Exercise aim: Tell how many lines of the entries below include the string "computer". Respond with the number alone.

Records supplied:
__________________________________________________

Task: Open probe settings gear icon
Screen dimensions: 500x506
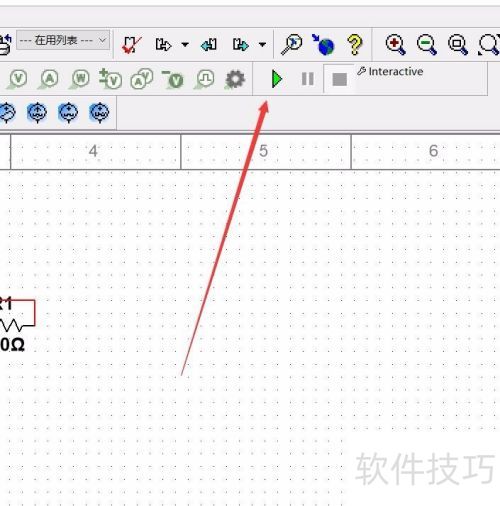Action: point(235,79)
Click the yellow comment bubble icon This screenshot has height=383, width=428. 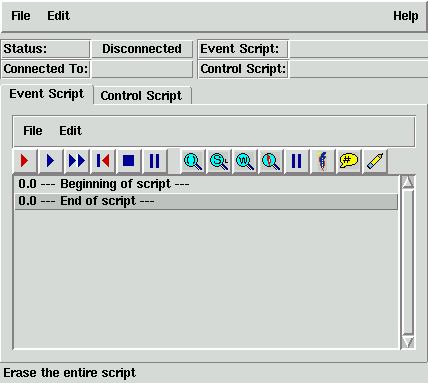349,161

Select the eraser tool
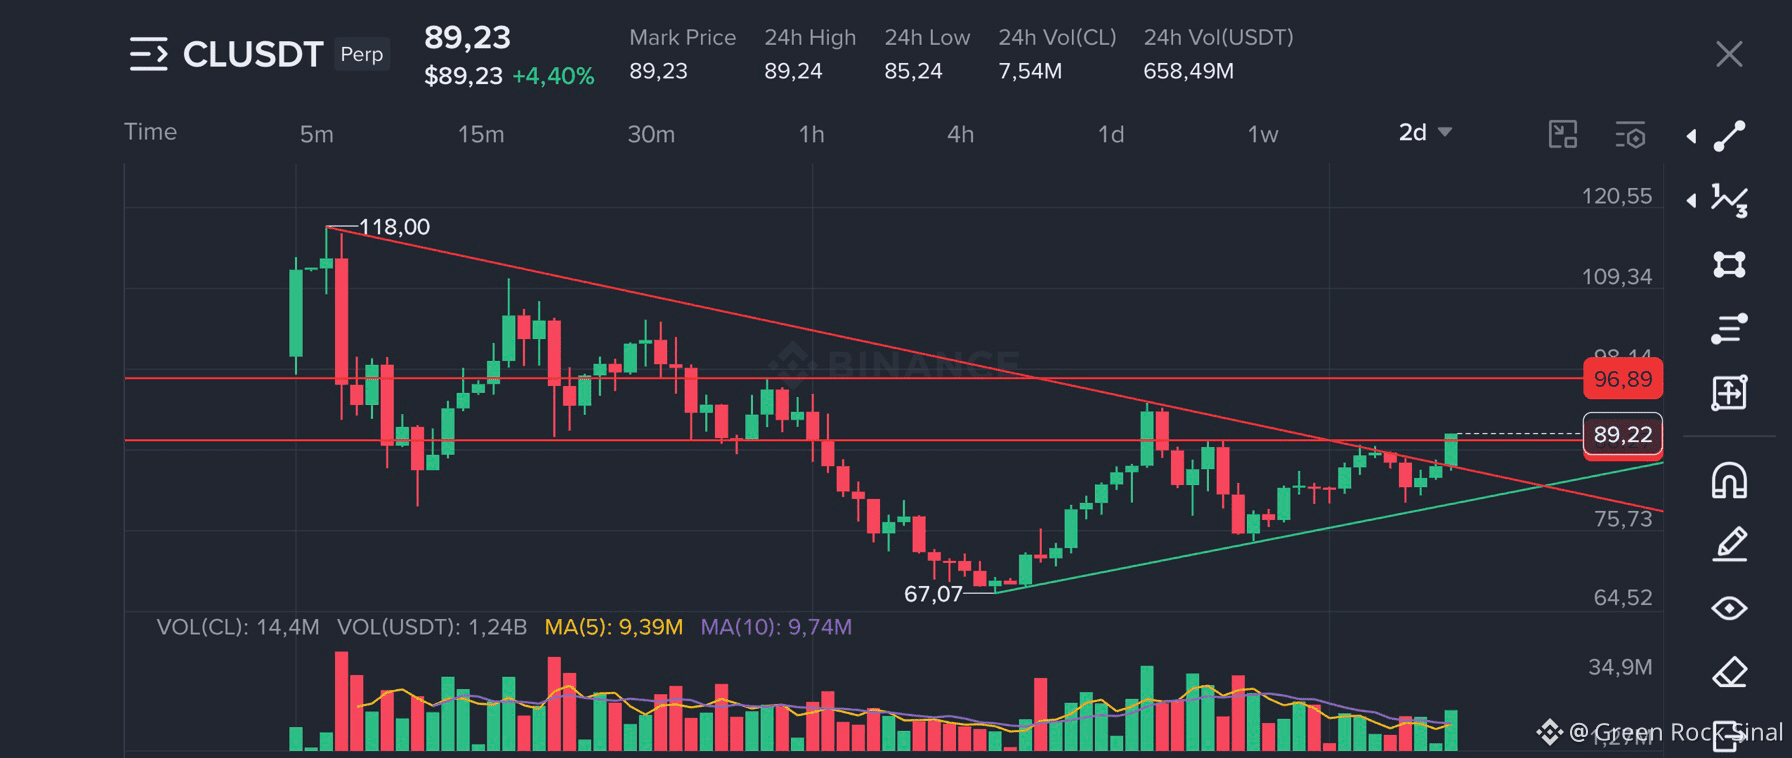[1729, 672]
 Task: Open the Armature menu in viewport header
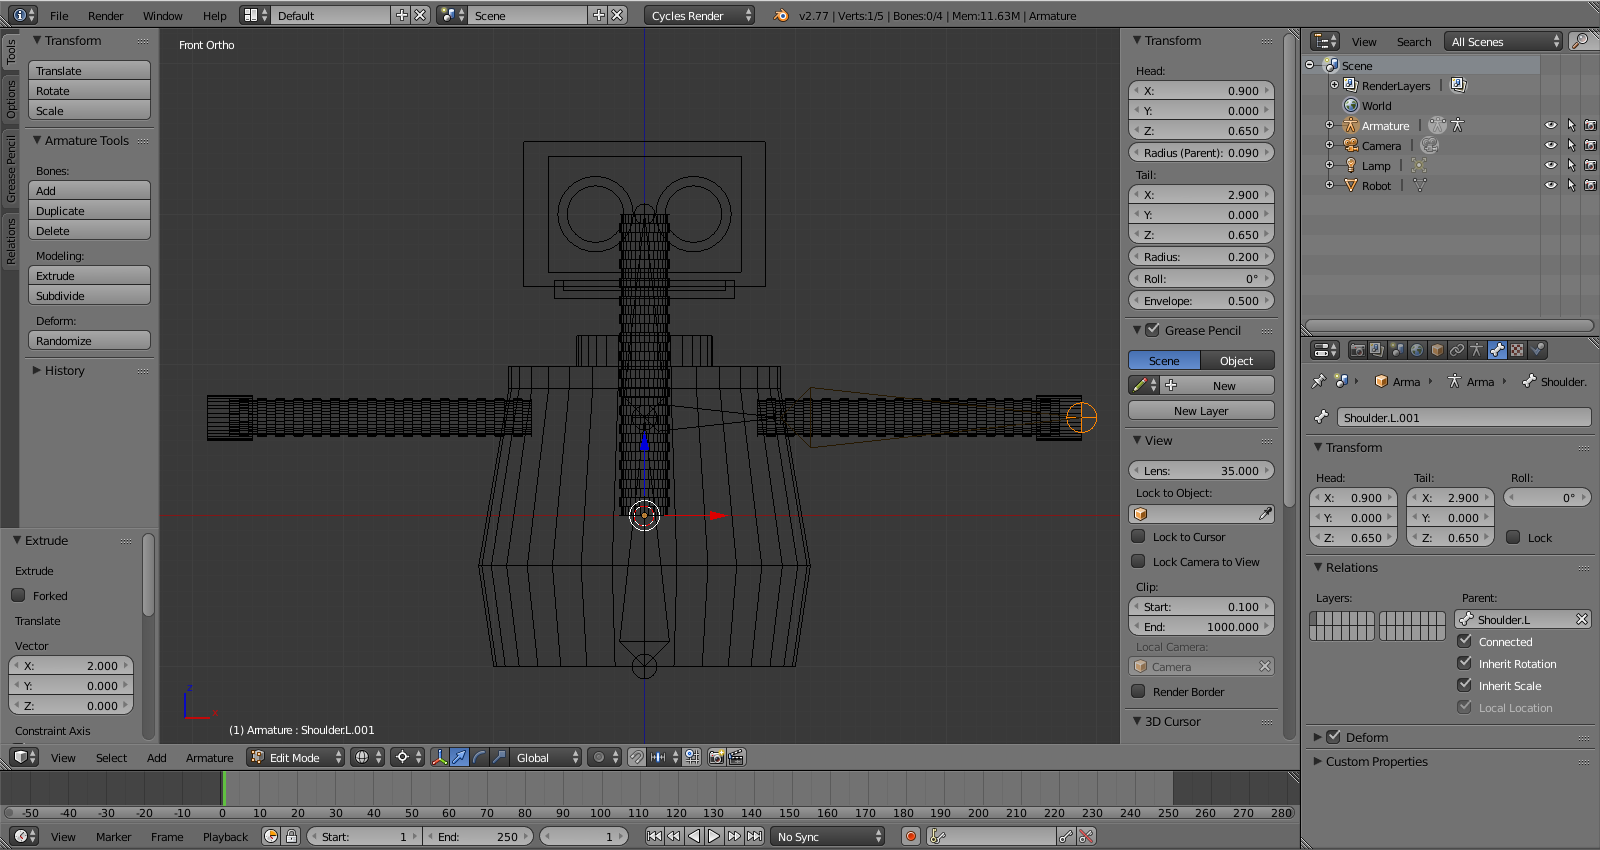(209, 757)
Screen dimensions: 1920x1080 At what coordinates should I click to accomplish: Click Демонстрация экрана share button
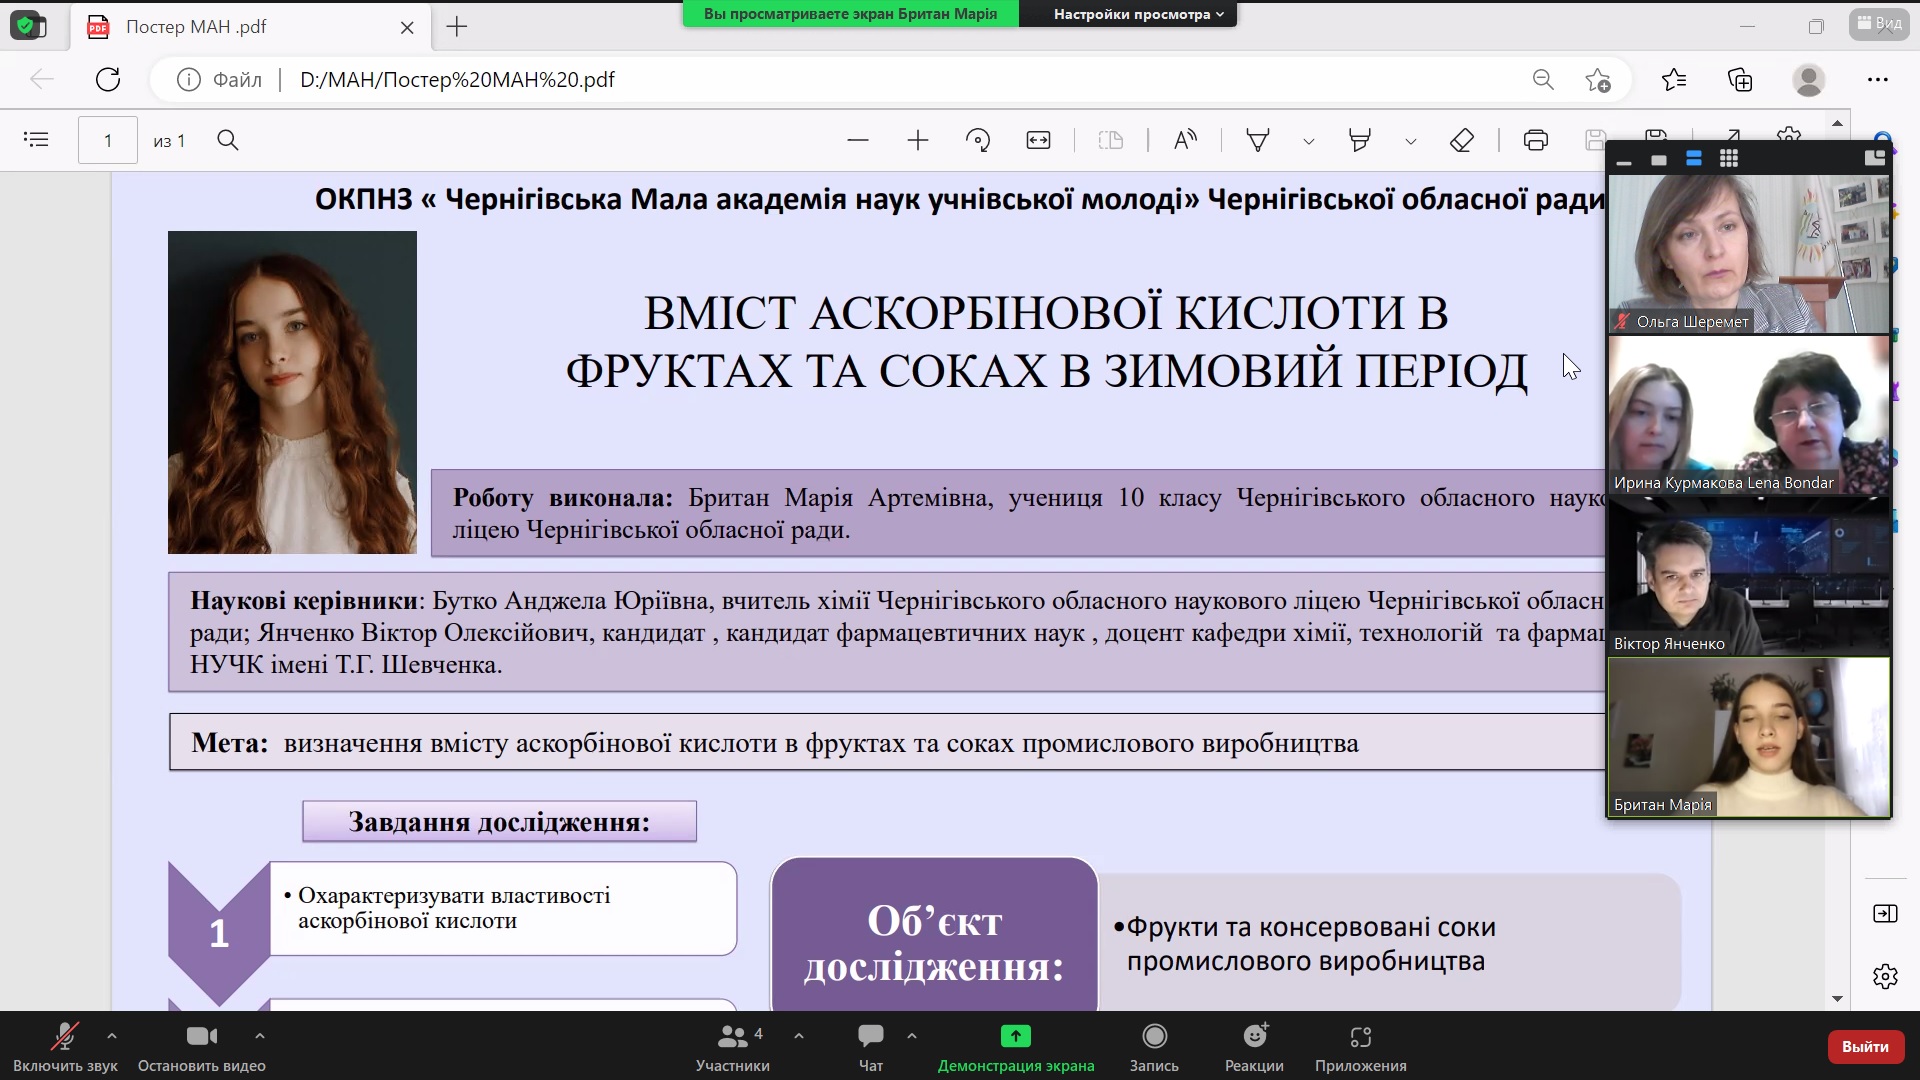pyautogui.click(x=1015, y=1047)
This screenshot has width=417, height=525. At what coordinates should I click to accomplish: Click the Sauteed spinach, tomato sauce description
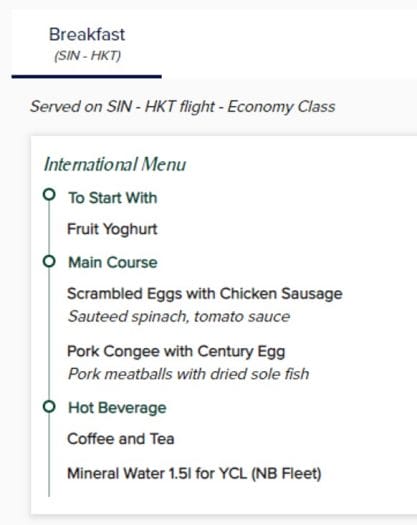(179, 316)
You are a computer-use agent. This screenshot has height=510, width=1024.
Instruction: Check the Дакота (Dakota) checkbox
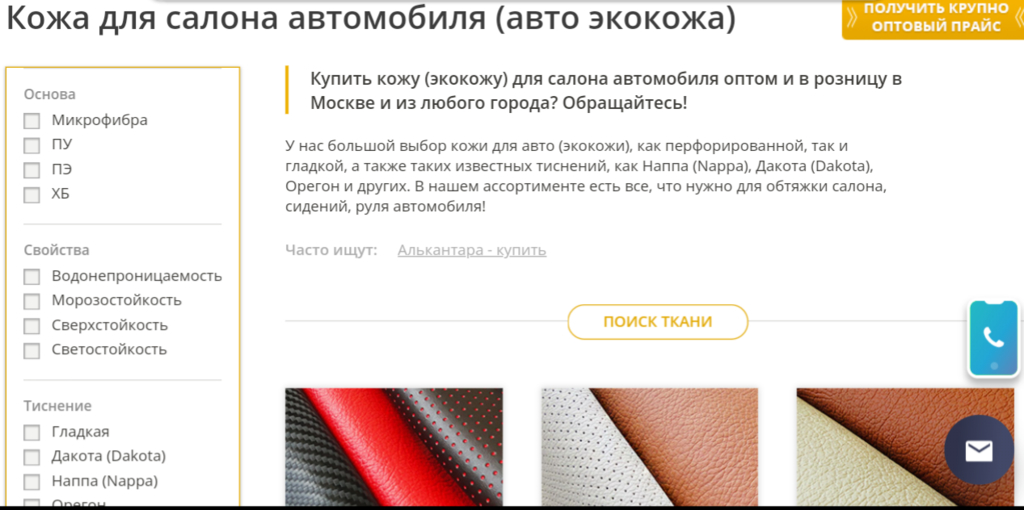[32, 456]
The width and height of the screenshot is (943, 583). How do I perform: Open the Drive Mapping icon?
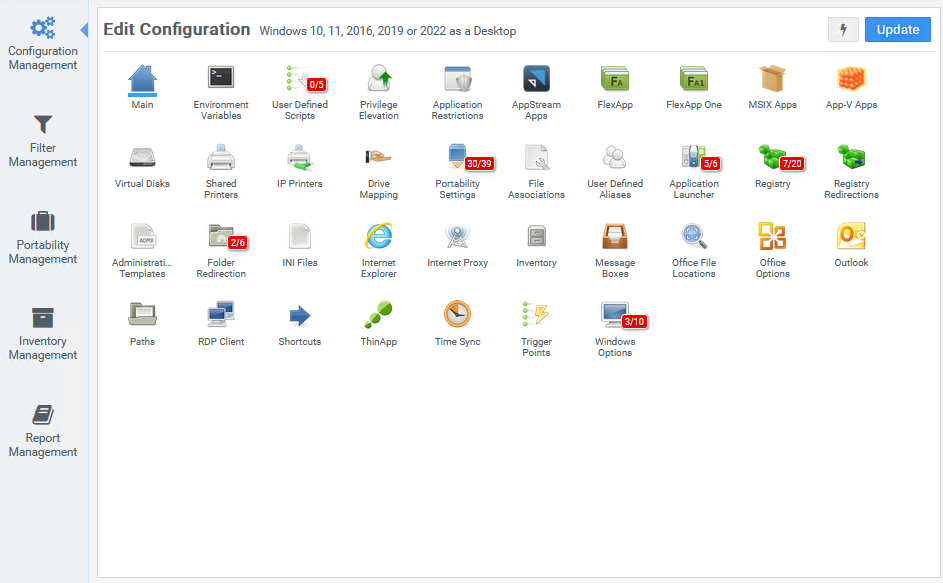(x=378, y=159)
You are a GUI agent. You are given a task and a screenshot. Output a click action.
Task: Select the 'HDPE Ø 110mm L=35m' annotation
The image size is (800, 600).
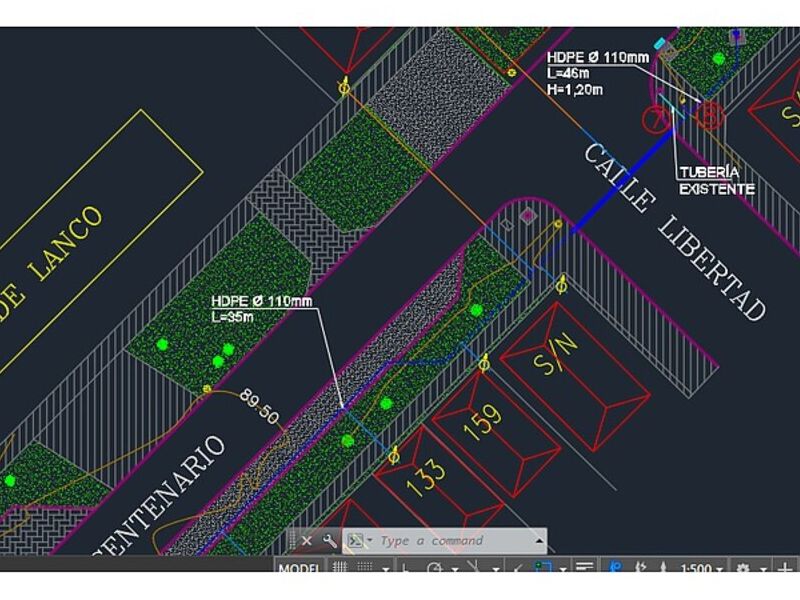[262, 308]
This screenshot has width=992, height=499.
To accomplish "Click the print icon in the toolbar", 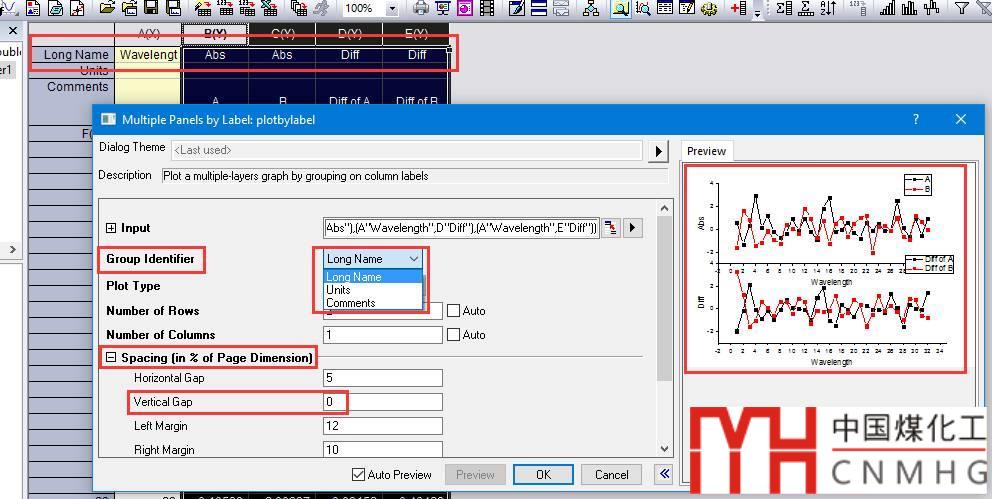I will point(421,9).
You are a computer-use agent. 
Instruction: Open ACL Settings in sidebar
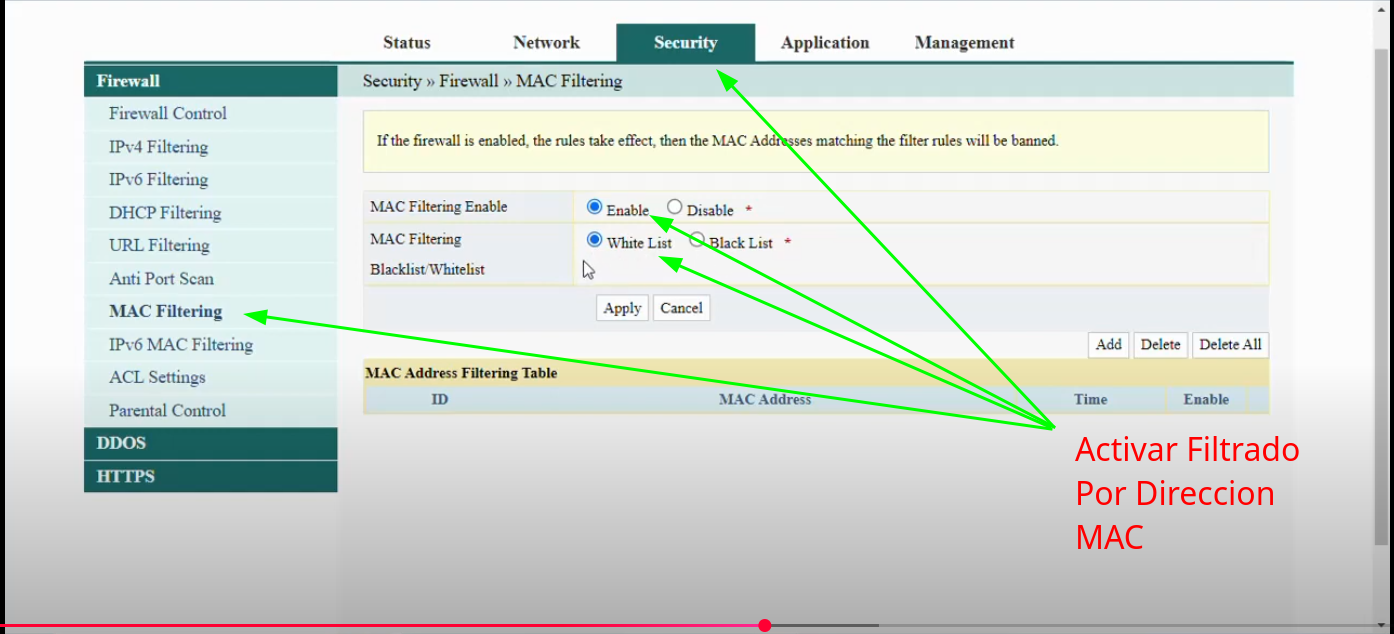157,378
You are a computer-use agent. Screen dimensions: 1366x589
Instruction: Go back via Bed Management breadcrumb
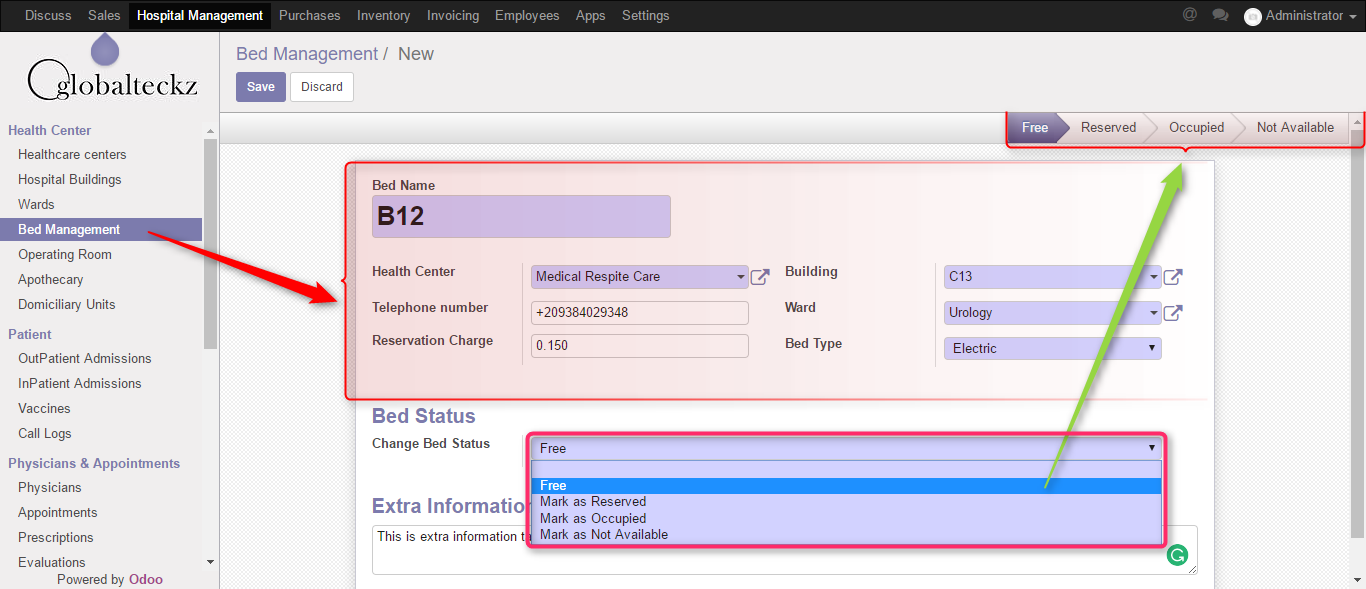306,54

__________________________________________________

Result below: 3